We wait for the results of yesterday’s state elections.  For results that promise to alter Nigeria’s political landscape for the next generation.  Last week, governors seeking a second term were suddenly in retail campaign mode, showing up in places where they had never bothered to go, and speaking to the man in the street.  It is doubtful that any of them got some sleep last night.

So now we wait.

Remember that on February 25, some outgoing governors who were seeking to transit to the Senate were rebuffed at the polls.  Such governors usually line up their successors, in a bid to hold on to power even after they have left the building.  This week, we will find out what voters had to say about that age-old trick yesterday.

Of particular interest to me are the Houses of Assembly.  For two decades, one of two tricks has been deployed to enable the governor to do as he pleases: either his party packed the House with its members, or he would intimidate or buy off the loyalty of each one of them.

In that regard, there could be governors this week who find that they have sailed too far into the water but with no way of returning safely to shore.  Some will find that they can no longer simply be manipulators of men and money, but also must rule.  We wait.
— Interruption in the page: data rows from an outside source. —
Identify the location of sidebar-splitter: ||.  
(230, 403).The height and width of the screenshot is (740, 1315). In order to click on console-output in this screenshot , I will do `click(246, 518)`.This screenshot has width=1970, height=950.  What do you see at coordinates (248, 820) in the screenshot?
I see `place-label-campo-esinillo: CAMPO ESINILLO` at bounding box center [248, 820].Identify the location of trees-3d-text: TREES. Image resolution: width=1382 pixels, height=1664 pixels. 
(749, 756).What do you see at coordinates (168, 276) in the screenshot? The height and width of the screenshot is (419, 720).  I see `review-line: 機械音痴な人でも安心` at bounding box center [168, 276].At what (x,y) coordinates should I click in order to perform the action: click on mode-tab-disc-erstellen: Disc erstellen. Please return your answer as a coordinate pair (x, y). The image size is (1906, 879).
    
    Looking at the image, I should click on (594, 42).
Some of yesterday’s contests will go to court.  That is the system, and I celebrate it.

So we wait.

The presidential contest, amateurishly bungled by the electoral commission and desperately rigged in location after location, is already in court, with two of the larger political parties challenging the process.  The declared winner, Bola Ahmed Tinubu of the APC, last week accepted this course of events.

“This is inherent to the democratic process,” he said in a statement in which he described his election as ‘fair and credible,’ and that he defended the right of the aggrieved to exercise the legal rights Nigerian law allows them.

But he also interestingly observed that there have been times in Nigerian history “when our governing institutions created more questions than they answered.”

On that point, he said that the arc of our political history gives him confidence that Nigerians can overcome that past. “We have walked through the thick of the night to emerge into the light of brighter days to come. There is no good reason to retreat into the darkness of years past.”

Fascinating reflection, given that his party has for eight years made Nigeria a jungle, and Nigerian citizenship a source of dismay and regret.  In January 2019, with every soul on earth clearly able to see how much of a catastrophe his government had been, Buhari infamously proclaimed that he had fulfilled the campaign promises he made in 2015.

Worse still, he returned two months ago and repeated the baseless claim that he has humbled insecurity, revived the economy and combatted corruption.

In what country did Buhari fight insecurity?  In a report last week, the United Nations Office for the Coordination of Humanitarian Affairs (OCHA) cited the 2023 Humanitarian Response Plan for north-east Nigeria, which was launched in Yola last month.  It seeks $1.3bn to provide critical lifesaving assistance to six million people.